GRAINE-ÉROS DE L’ÉGRÉGORE Giallo Oscuro de John Menoud et Benoît Moreau (2017)

« Il y a des mystères qui demeurent inexpliqués. Mais le seul, l’unique mystère est que nos vies, c’est indéniable, sont gouvernées depuis toujours par les morts. » — Kazanian à Rose Elliott, Inferno de Dario Argento

 

Prenant racine à la fois dans Psychose d’Alfred Hitchcock et dans Le Voyeur de Michael Powell, deux films sortis 1960, le giallo est un genre cinématographique né en Italie sous la caméra de Mario Bava avec La Fille qui en savait trop (1963) et Six femmes pour l’assassin (1964). Croisement entre le thriller, le film d’horreur et le cinéma érotique, il tire son nom d’une collection de romans de gare publiés par Mondadori facilement identifiables grâce à leur couverture jaune (giallo). Il donnera naissance à son tour au slasher une décennie plus tard – mais ça, c’est une autre histoire.
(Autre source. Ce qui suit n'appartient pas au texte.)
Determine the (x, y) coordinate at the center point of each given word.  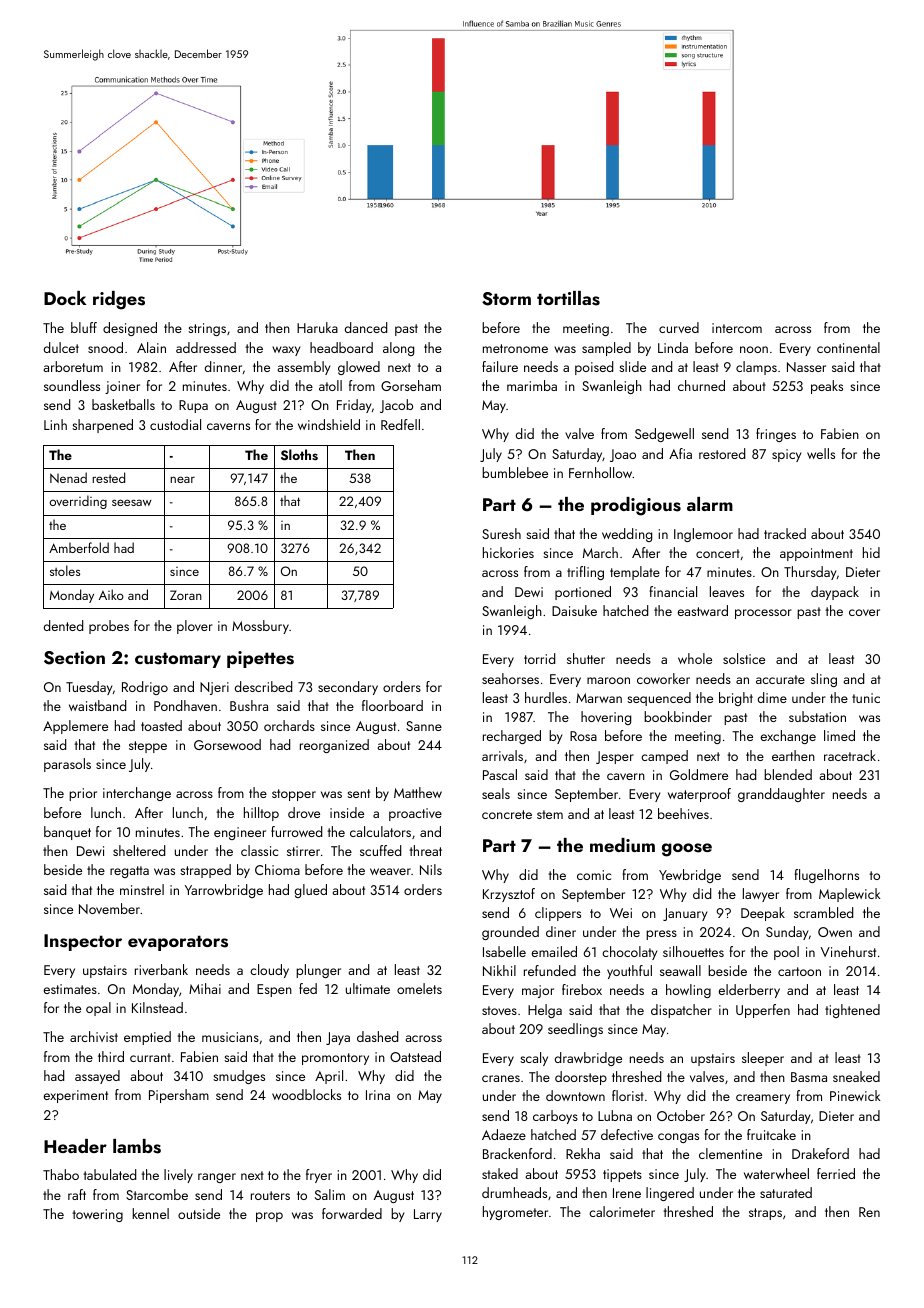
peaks (827, 387)
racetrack (850, 755)
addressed (206, 347)
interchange (137, 794)
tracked (785, 533)
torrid (539, 658)
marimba (532, 385)
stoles (65, 570)
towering (97, 1215)
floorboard (392, 705)
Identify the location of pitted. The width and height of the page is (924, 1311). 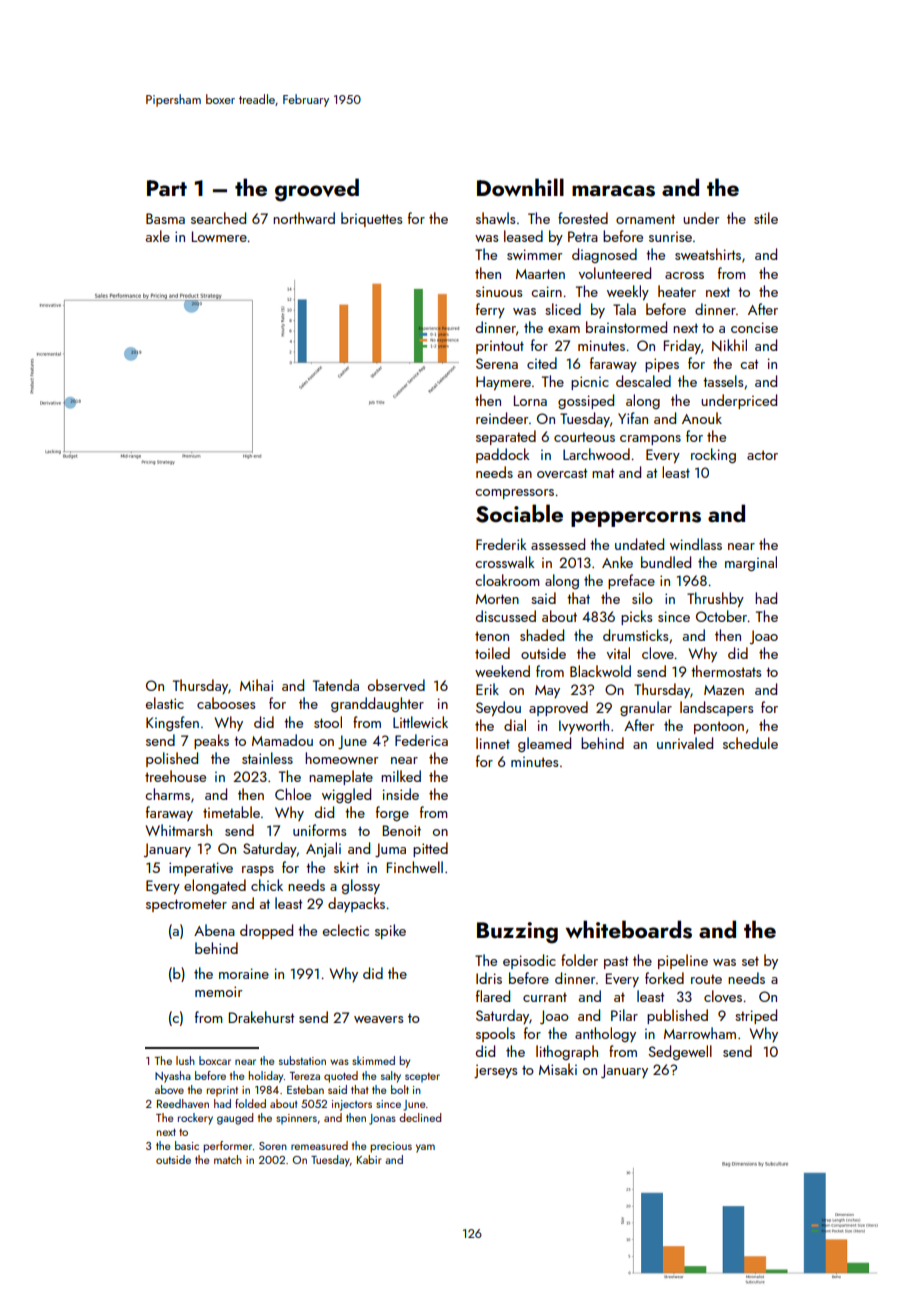
(430, 849).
Le giallo connaîtra un succès considérable à partir de 1970 avec L’Oiseau au plumage de cristal, premier film du jeune critique de cinéma Dario Argento. S’inspirant du théâtre du Grand-Guignol, les films se caractérisent par des meurtres très sanglants et pervers, opérés à l’arme blanche par un assassin dont on voit seulement les mains gantées de cuir, le tout filmé avec une grande virtuosité et des mouvements de caméra très stylisés. Ces films sont souvent accompagnés de bandes originales passionnantes car très particulières dans leurs orchestrations et arrangements. Ennio Morricone, Bruno Nicolai, Claudio Simonetti et Goblin, Piero Piccioni, Bruno Canfora, Stelvio Cipriani, Riz Ortolani sont autant de noms célèbres dans le genre qui ont osé des innovations musicales, s’émancipant des codes parfois ronflants de la musique de film, cherchant de nouvelles sonorités et amenant des textures que l’on retrouve d’habitude dans la musique contemporaine ou concrète, l’électro-acoustique, le free-jazz, le rock (prog, psyché) ou la pop.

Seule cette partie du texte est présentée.